>> Begin Text segment
Chapter 10 Planning for Service Availability

This chapter helps you determine the level of service availability that is right for your deployment. The level of service availability is related to the hardware you choose as well as your software infrastructure and maintenance practices. This chapter discusses several choices, their value, and their costs.

Automatic System Reconfiguration (ASR) Overview

In addition to evaluating a purely highly available (HA) solution, you should consider deploying hardware that is capable of ASR.

ASR is a process by which hardware failure related downtime can be minimized. If a server is capable of ASR, it is possible that individual component failures in the hardware result in only minimal downtime. ASR enables the server to reboot itself and configure the failed components out of operation until they can be replaced. The downside is that a failed component that is taken out of service could result in a less performing system. For example, a CPU failure could result in a machine rebooting with fewer CPUs available. A system I/O board or chip failure could result in system with diminished or alternative I/O paths in use.

Different Sun SPARC systems support very different levels of ASR. Some systems support no ASR to very high levels. As a general rule, the more ASR capabilities a server has, the more it costs. In the absence of high availability software, choose machines with a significant amount of hardware redundancy and ASR capability for your data stores, assuming that it is not cost prohibitive.

Understanding High Availability Models

You can use a variety of high availability models for Messaging Server. Three of the more common models are:

Asymmetric (hot standby)

Symmetric

N+1 (N Over 1)

Asymmetric

The basic asymmetric or “hot standby” high availability model consists of two clustered host machines or “nodes.” A logical IP address and associated host name are designated to both nodes.

In this model, only one node is active at any given time. The backup or hot standby node remains idle most of the time. A single shared disk array between both nodes is configured and is mastered by the active or “primary” node. The Message Store partitions and Message Transfer Agent (MTA) queues reside on this shared volume. The following figure shows the asymmetric model.
>> End Text segment
Problems to solve:
- 1) In the service availability text, what does ASR let a server do when individual hardware components fail?
- 2) Name every high availability model for Messaging Server that the service availability text lists as one of the more common models.
- 3) Write the next part of the service availability text, starting after its final sentence.
The material that comes after this text is separate from it.
>> Begin Dataset content
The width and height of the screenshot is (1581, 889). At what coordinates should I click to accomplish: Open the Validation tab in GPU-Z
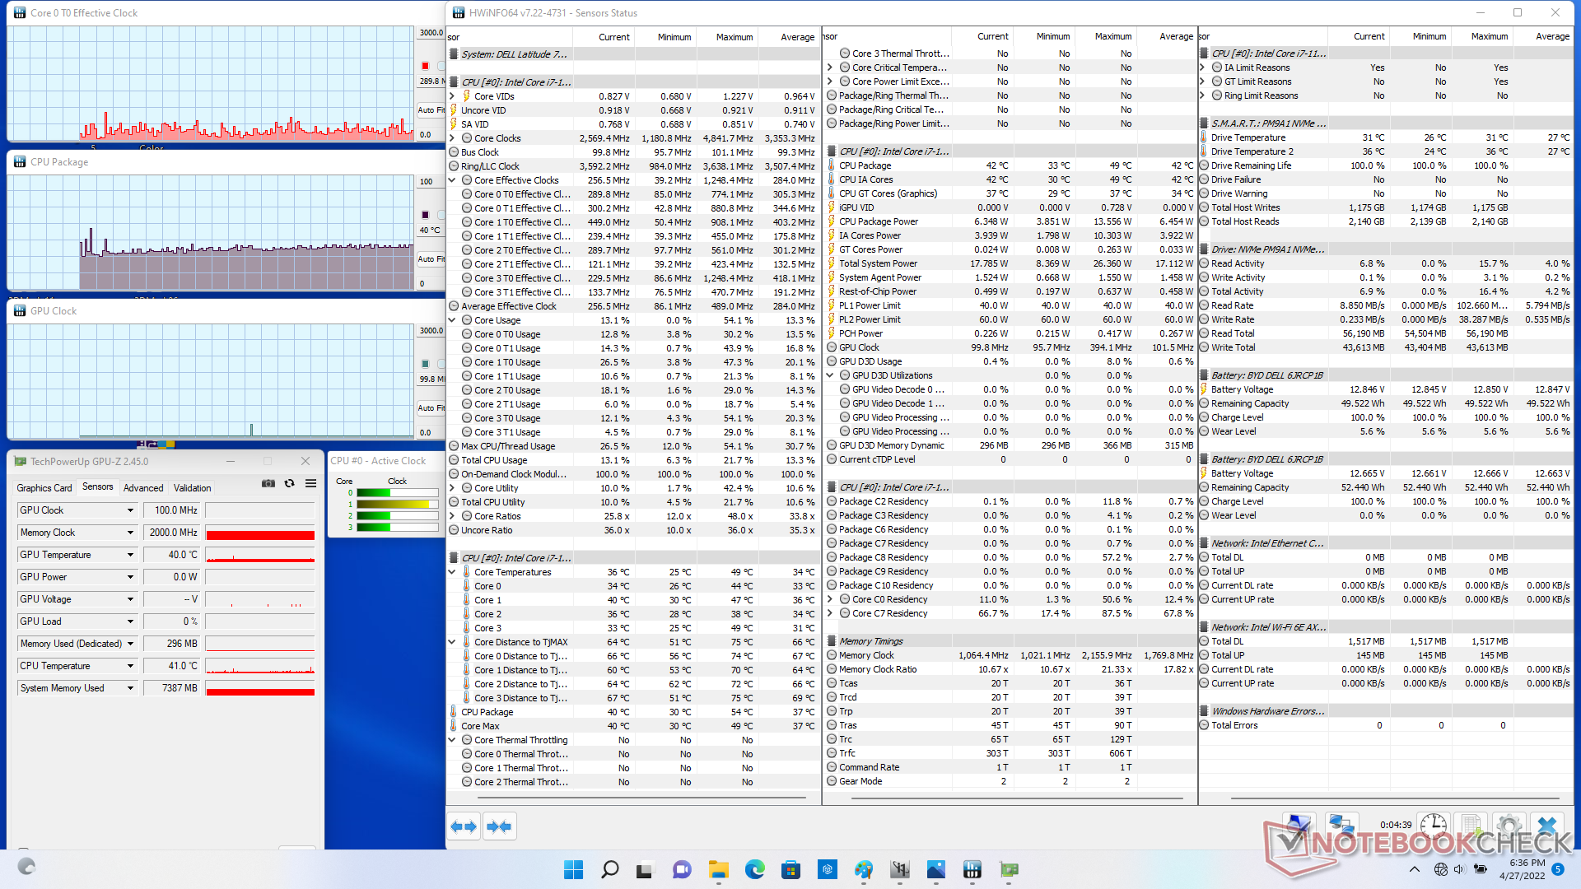pyautogui.click(x=192, y=487)
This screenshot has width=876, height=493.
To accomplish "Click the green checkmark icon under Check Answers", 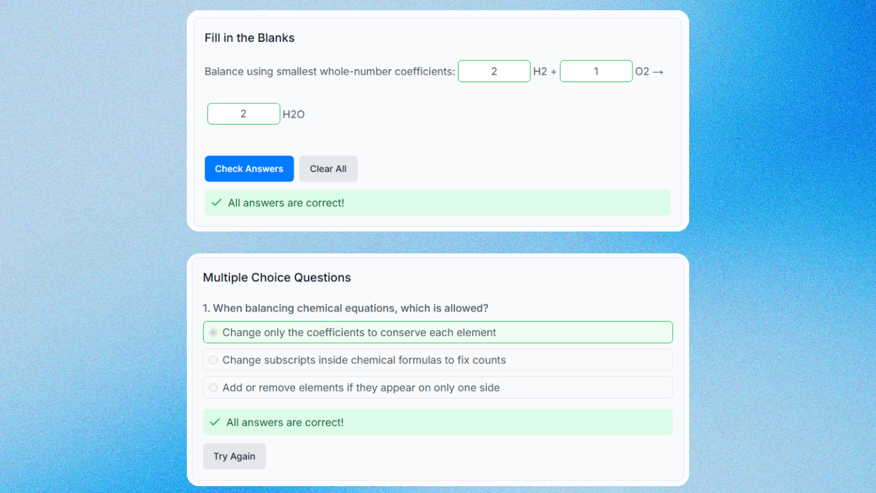I will (216, 203).
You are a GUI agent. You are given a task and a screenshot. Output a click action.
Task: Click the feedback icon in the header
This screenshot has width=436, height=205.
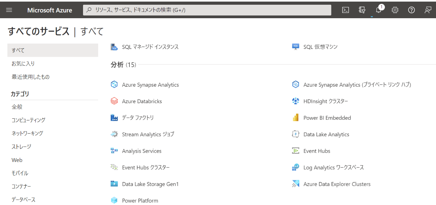[x=428, y=10]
>> End Dataset content
Answers in order:
- 1) It lets the server reboot itself and configure the failed components out of operation until they can be replaced.

- 2) Asymmetric (hot standby), Symmetric, and N+1 (N Over 1).

- 3)
Note	Different HA products potentially do or do not support different models. Refer to the appropriate product HA documentation to determine which models are supported.

The preceding figure shows two physical nodes, Physical-A and Physical-B. Before failover, the active node is Physical-A. Upon failover, Physical-B becomes the active node and the shared volume is switched so that it is mastered by Physical-B. All services are stopped on Physical-A and started on Physical-B.

The advantage of this model is that the backup node is dedicated and completely reserved for the primary node. Additionally, there is no resource contention on the backup node when a failover occurs. However, this model also means that the backup node stays idle most of the time and this resource is therefore under utilized.

Symmetric

The basic symmetric or “dual services” high availability model consists of two hosting machines, each with its own logical IP address. Each logical node is associated with one physical node, and each physical node controls one disk array with two storage volumes. One volume is used for its local message store partitions and MTA queues, and the other is a mirror image of its partner’s message store partitions and MTA queues.

The following figure shows the symmetric high availability mode. Both nodes are active concurrently, and each node serves as a backup node for the other. Under normal conditions, each node runs only one instance of Messaging Server.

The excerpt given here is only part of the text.